How different to our usual behaviour is the heart of God. When the prophet Samuel was sent by God to anoint a new king of Israel, all the sons of Jesse appeared before him. The eldest was a fine-looking man. But God’s criteria for suitability was quite different:


But the Lord said to Samuel, “Do not consider his appearance or his height, for I have rejected him. The Lord does not look at the things people look at. People look at the outward appearance, but the Lord looks at the heart.” (1 Samuel 16:7)



I am reminded also of these words from Peter’s first letter:

Wives, in the same way submit yourselves to your own husbands so that, if any of them do not believe the word, they may be won over without words by the behaviour of their wives, when they see the purity and reverence of your lives. Your beauty should not come from outward adornment, such as elaborate hairstyles and the wearing of gold jewellery or fine clothes. Rather, it should be that of your inner self, the unfading beauty of a gentle and quiet spirit, which is of great worth in God’s sight (emphasis added, 1 Peter 3:1-4).


And what about this challenge from James’ letter:

My brothers and sisters, believers in our glorious Lord Jesus Christ must not show favouritism. Suppose a man comes into your meeting wearing a gold ring and fine clothes, and a poor man in filthy old clothes also comes in. If you show special attention to the man wearing fine clothes and say, “Here’s a good seat for you,” but say to the poor man, “You stand there” or “Sit on the floor by my feet,” have you not discriminated among yourselves and become judges with evil thoughts? (James 2:1-4)


The Scriptures reveal to us a God who is not swayed by outward appearance, but looks to the heart to see the real person. Jesus modelled this par excellence in His life and ministry. Beyond the frightening exterior of the Gerasene demoniac, Jesus saw a man who could be clothed in his right mind. Beneath the cheating tax collector, Zacchaeus was seen a son of Abraham who longed to come home. Jesus saw past the fisherman called Simon to see a rock called Peter on which His Church could be built. In the young man Nathaniel sitting under a fig tree, Jesus identified a true Israelite in whom there was no guile.

**DATASET EXCERPT**:
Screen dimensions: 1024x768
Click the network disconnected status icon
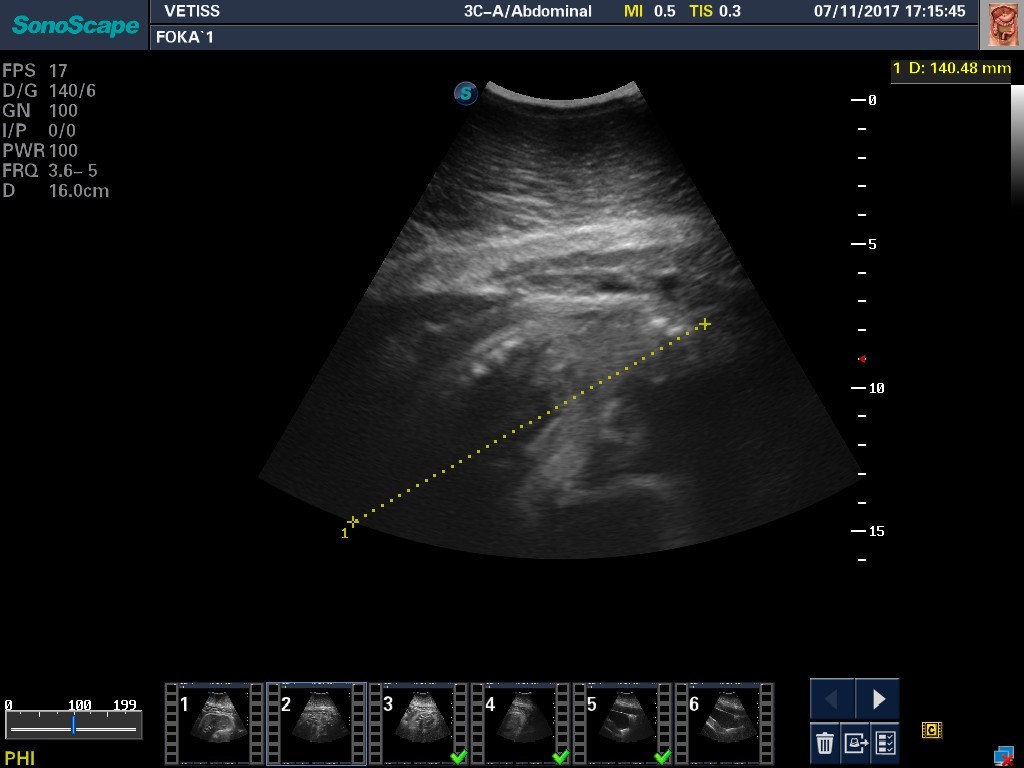coord(1003,755)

**SET EXERCISE**:
Answer each question from the passage on outward appearance and the heart.
(a) Which prophet did God send to anoint a new king of Israel?
(b) What forms of outward adornment does the quotation from Peter's first letter name?
(c) What did Jesus identify in the young man Nathaniel sitting under a fig tree?

**COMPLETE OUTPUT**:
(a) Samuel.
(b) Elaborate hairstyles, gold jewelry and fine clothes.
(c) A true Israelite in whom there was no guile.